Her position as a gold medal winning body builder also pits her apart from the rest. Not only is she good at what she does, she’s achieved what few in her country will even dream of – winning gold in an international competition.

Only Aung Swe Naing, Myanmar’s top performing male body builder, has attracted more controversy than Aye Aye Soe, but this is because of allegations of drug use (from his own team) just before the start of the Southeast Asian Games that Myanmar hosted 2013.

Aye Aye Soe attracts the controversy simply because she is a woman. She may not be considered classically pretty by Myanmar-standards but there are likely others who would disagree. She has full lips which reveal neatly lined white teeth and when she smiles, her dark eyes glint mischievously, helping to accentuate her pixie-like features.

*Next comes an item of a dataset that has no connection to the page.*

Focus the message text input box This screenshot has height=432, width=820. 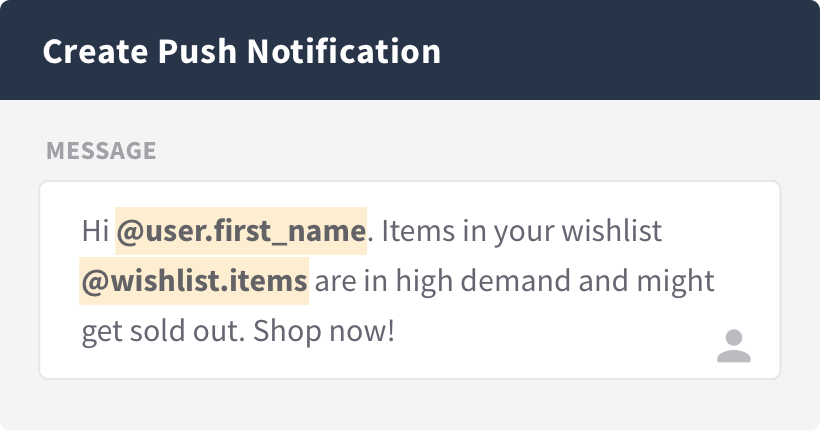[x=410, y=280]
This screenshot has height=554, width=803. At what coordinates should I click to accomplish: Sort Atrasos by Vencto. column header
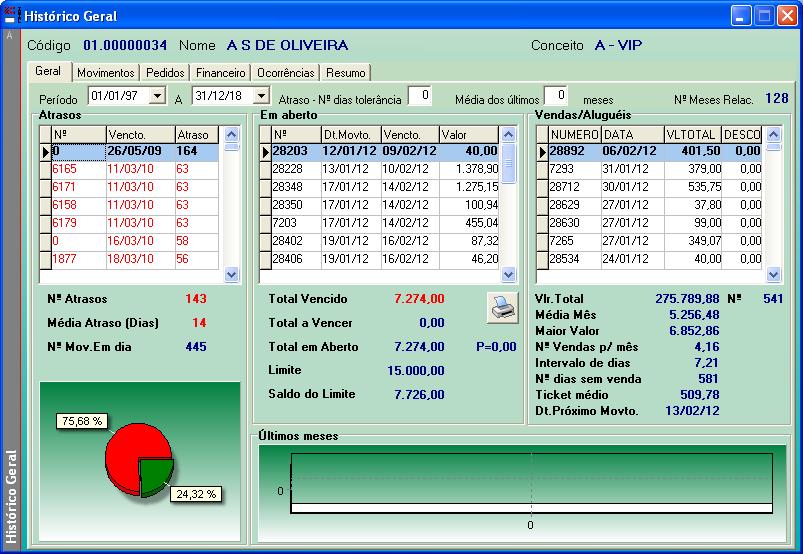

In fact, the first thing I note is how feminine she appears. She is graceful and lithe – and she is petite. Weighing just 56 kilograms and 5.4 feet tall, Aye Aye Soe is hardly what one expects when meeting a professional body builder. It is a common – and annoying – misnomer.

“Everyone thinks that bodybuilders are massive but that’s just not true,” she explains with more than a hint of exasperation. “It’s actually very difficult to put on bulky muscle and to be lean. You have to work really hard to build muscle and when you work out, your body is burning fat. So women rarely put on muscle bulk easily.”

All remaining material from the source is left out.